:: Working data ::

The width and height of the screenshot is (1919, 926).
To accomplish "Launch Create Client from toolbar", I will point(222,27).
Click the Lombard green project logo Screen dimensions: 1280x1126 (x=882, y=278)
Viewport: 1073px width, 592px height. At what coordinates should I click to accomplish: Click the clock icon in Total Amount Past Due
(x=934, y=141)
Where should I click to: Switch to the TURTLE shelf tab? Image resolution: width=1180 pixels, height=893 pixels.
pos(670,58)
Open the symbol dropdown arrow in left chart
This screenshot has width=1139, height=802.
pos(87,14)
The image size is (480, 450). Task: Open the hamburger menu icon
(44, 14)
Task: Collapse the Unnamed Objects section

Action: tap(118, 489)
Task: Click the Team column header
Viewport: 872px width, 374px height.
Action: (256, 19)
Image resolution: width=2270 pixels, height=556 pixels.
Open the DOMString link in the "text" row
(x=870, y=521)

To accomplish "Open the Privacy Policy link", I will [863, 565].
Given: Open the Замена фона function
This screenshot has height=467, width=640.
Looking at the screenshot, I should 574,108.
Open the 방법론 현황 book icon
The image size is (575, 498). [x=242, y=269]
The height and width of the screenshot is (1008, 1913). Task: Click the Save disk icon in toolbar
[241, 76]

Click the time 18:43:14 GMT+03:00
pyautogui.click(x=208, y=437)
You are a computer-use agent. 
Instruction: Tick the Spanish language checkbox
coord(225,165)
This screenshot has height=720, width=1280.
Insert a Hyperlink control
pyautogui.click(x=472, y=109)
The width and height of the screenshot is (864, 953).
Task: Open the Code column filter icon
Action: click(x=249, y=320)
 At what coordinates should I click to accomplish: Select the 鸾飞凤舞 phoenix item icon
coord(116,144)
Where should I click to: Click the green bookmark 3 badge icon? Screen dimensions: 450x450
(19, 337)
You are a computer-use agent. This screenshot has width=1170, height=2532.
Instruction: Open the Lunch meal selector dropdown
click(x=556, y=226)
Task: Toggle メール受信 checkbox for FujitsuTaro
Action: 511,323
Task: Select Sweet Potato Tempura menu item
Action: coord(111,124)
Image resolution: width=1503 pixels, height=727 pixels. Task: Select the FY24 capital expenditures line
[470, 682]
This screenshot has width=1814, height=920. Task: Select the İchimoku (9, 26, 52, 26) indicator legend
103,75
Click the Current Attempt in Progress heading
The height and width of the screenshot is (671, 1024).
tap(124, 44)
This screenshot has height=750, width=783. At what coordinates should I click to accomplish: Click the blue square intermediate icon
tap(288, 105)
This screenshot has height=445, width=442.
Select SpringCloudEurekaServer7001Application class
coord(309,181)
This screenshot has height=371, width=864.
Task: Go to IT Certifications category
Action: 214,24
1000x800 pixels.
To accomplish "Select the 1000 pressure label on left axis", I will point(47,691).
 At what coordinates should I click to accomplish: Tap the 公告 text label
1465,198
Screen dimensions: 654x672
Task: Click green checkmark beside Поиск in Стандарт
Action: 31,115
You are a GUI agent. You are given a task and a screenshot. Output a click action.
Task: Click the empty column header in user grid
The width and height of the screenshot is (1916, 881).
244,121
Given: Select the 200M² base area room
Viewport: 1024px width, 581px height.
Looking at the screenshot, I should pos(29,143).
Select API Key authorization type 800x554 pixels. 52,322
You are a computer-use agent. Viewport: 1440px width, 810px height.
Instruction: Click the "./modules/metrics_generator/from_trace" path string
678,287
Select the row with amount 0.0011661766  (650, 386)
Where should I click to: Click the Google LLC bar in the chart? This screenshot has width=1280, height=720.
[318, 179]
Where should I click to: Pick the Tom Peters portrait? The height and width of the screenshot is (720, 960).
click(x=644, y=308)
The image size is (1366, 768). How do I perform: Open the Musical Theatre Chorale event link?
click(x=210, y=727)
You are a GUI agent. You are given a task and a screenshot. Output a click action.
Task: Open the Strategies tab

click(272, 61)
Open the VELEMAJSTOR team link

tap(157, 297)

:::

Take each line from the preceding material that contains "left" and copy it.

Open the symbol dropdown arrow in left chart
To accomplish "Select the 1000 pressure label on left axis", I will point(47,691).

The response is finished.